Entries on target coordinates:
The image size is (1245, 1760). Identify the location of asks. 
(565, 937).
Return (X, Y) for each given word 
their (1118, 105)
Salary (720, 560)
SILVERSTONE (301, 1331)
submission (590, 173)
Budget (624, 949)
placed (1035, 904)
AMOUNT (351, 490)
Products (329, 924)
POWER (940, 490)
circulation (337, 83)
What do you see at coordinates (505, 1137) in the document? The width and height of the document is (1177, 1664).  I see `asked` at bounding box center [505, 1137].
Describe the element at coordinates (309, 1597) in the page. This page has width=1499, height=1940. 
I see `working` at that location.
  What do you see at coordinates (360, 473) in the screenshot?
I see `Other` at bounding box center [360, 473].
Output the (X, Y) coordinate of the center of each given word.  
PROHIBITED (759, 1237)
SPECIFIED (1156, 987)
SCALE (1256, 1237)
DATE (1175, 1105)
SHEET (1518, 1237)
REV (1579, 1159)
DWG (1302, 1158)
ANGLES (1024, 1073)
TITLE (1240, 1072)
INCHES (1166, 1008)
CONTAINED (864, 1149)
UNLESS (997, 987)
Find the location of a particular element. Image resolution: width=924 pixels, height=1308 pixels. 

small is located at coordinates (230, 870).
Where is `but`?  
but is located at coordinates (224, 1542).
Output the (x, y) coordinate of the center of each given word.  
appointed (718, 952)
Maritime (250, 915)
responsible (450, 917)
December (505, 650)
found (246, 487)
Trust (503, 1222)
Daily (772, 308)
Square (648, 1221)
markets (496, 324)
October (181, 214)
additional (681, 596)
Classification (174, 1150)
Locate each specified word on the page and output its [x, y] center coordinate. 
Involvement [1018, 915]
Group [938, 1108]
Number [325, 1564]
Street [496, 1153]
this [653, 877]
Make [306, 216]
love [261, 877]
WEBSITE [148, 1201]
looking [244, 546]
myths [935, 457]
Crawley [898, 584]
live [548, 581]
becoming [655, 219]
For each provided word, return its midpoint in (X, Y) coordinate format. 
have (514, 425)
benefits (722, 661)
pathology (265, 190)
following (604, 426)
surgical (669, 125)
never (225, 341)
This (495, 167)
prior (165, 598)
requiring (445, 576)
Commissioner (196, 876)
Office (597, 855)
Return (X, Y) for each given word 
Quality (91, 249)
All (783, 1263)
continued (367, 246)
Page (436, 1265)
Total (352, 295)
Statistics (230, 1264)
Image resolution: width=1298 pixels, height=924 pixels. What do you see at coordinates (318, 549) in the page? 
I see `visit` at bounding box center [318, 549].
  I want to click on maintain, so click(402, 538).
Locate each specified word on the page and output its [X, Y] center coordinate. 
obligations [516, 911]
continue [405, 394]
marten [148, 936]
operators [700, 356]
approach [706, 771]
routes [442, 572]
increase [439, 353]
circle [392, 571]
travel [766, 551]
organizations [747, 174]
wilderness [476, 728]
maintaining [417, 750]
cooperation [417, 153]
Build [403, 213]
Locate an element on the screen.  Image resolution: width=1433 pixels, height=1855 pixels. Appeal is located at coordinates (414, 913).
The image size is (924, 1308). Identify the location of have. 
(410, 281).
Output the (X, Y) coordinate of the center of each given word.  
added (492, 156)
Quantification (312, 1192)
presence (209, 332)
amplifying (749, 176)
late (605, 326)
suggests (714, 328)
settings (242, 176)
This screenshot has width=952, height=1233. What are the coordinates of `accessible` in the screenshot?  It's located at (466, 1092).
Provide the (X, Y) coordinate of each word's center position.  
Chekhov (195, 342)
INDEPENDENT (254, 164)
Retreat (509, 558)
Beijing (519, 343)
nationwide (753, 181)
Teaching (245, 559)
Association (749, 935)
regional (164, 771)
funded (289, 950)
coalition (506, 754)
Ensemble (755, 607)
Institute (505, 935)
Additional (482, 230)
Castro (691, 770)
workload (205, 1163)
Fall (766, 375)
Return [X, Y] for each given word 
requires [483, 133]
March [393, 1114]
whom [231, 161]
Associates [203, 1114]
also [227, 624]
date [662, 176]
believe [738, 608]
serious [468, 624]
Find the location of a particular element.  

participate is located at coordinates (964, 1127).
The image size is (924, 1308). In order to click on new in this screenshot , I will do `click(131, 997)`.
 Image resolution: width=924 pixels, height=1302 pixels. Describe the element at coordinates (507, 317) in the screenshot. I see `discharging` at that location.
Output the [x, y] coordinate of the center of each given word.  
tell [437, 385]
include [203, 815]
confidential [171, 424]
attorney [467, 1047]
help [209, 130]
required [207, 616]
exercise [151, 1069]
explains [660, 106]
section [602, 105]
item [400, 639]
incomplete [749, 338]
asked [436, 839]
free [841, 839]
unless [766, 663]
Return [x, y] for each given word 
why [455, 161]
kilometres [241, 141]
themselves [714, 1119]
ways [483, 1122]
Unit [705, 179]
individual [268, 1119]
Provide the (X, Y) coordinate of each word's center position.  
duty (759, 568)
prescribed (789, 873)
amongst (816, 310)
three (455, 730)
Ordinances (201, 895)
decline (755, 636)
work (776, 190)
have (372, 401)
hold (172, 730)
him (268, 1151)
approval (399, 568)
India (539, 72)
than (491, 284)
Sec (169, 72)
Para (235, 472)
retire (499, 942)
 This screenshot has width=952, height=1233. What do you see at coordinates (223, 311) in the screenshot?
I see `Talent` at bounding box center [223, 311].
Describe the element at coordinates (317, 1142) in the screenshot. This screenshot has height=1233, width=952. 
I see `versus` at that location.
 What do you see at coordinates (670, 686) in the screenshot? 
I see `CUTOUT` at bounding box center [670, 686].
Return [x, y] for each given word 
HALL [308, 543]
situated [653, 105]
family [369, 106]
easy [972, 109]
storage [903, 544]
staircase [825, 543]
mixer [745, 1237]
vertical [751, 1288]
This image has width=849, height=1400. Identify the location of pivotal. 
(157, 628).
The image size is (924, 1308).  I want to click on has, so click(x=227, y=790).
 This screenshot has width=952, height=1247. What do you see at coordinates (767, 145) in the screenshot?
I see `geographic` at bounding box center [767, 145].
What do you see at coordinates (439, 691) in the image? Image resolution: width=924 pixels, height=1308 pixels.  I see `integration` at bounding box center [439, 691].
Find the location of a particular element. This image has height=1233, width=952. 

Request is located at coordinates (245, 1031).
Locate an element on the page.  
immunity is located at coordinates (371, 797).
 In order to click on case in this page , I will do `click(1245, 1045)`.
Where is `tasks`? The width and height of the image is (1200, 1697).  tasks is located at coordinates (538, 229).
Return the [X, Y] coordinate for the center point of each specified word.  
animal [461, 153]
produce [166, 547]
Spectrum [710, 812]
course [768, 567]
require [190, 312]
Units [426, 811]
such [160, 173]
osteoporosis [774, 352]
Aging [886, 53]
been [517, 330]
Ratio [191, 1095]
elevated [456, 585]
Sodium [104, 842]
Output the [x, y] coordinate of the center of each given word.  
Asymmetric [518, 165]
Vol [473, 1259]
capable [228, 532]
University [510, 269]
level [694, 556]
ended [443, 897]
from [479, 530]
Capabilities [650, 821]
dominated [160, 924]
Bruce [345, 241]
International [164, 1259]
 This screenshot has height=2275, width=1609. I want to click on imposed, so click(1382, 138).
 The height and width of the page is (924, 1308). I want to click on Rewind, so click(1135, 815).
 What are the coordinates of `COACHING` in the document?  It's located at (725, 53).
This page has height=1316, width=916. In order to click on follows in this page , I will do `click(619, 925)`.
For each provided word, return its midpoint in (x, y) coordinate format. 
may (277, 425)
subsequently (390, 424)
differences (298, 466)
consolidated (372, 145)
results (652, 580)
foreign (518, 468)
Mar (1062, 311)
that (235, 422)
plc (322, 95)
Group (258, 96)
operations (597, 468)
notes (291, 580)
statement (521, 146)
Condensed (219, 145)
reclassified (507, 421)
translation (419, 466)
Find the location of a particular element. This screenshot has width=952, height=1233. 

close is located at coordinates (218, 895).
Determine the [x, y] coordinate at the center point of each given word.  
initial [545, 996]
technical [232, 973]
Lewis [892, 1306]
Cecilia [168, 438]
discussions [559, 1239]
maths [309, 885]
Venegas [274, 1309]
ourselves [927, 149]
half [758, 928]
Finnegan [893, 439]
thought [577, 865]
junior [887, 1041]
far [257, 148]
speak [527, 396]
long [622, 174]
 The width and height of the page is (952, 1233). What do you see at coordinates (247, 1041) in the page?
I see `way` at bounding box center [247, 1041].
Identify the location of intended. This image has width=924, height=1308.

SET EXERCISE: Can you write out everything from "this [653, 877]" down to "Statistics (230, 1264)" again, swapping "midpoint" for "center point" and leaving all else unchanged?

OUTPUT OF THE TASK:
this [653, 877]
Make [306, 216]
love [261, 877]
WEBSITE [148, 1201]
looking [244, 546]
myths [935, 457]
Crawley [898, 584]
live [548, 581]
becoming [655, 219]
For each provided word, return its center point in (X, Y) coordinate format. 
have (514, 425)
benefits (722, 661)
pathology (265, 190)
following (604, 426)
surgical (669, 125)
never (225, 341)
This (495, 167)
prior (165, 598)
requiring (445, 576)
Commissioner (196, 876)
Office (597, 855)
Return (X, Y) for each given word 
Quality (91, 249)
All (783, 1263)
continued (367, 246)
Page (436, 1265)
Total (352, 295)
Statistics (230, 1264)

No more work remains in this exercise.